NASA SBIR 2004 Solicitation


PROPOSAL NUMBER: 04 S1.05-9852
SUBTOPIC TITLE: Information Technology for Sun-Earth Connection Missions
PROPOSAL TITLE: Computing Infrastructure and Remote, Parallel Data Mining Engine for Virtual Observatories

SMALL BUSINESS CONCERN (Name, E-mail, Mail Address, City/State/Zip, Phone)
777 South Highway 101, Suite 108
Solana Beach, CA 92075-2623

PRINCIPAL INVESTIGATOR/PROJECT MANAGER (Name, E-mail, Mail Address, City/State/Zip, Phone)
homa karimabadi
777 South Highway 101, Suite 108
Solana Beach, CA 92075-2623

We propose to develop a state-of-the-art data mining engine that extends the functionality of Virtual Observatories (VO) from data portal to science analysis resource. Our solution consists of two integrated products, IDDat and RemoteMiner:

(1) IDDat is an advanced grid-based computing infrastructure which acts as an add-on to VOs and supports processing and remote data analysis of widely distributed data in space sciences. IDDat middleware design is such as to reduce undue network traffic on the VO.

(2) RemoteMiner is a novel data mining engine that connects to the VO via the IDDat. It supports multi-users, has autonomous operation for automated systematic identification while enabling the advanced users to do their own mining and can be used by data centers for pre-mining.

These innovations will significantly enhance the science return from NASA missions by providing data centers and individual researchers alike an unprecedented capability to mine vast quantities of data. Phase I is aimed at complete definition of the design of the product and a demonstration of a prototype of the proposed major innovations. Phase II work will encompass the building of a full commercial product with associated production quality technical and user documentation.

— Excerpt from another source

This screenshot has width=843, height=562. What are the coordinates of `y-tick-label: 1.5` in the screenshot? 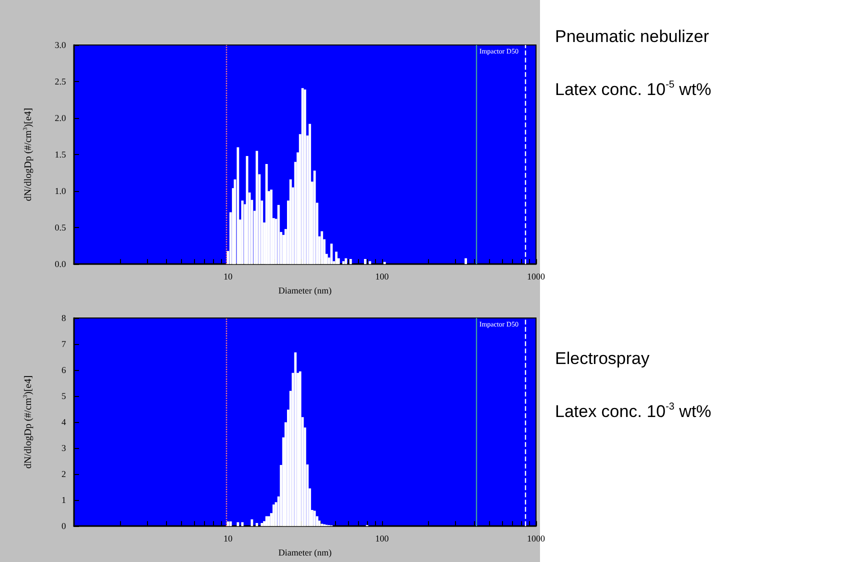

NASA is a data centric organization and as such shares with many industries an urgent need for sophisticated data mining technologies to deal with the tsunami of data. Today, the vast majority of spacecraft data from past missions remain unexplored and this situation will worsen with the many planned multi-spacecraft missions (Themis, MMS, ST5, etc.). Our proposed solution provides the necessary data analysis infrastructure and tools for the existing and the planned missions. It leverages on-going efforts in the grid computing community. Our technology is also expected to be relevant to other divisions within NASA such as the Intelligent Systems Project which supports development of autonomous systems.

All industries that deal with data are potential customers of our product. No commercial data mining engine offers all of these facilities and a few systems support only a small fraction of the solution. Given the customization of our solution to VO, NASA will clearly remain one of our main target areas beyond Phase II. However, we have already identified several other important markets for deployment of our product including NSF, and DOE within the Federal Government as well as pharmaceutical, bioinformatics, health care, fraud detection and network intrusion detection in the commercial sector.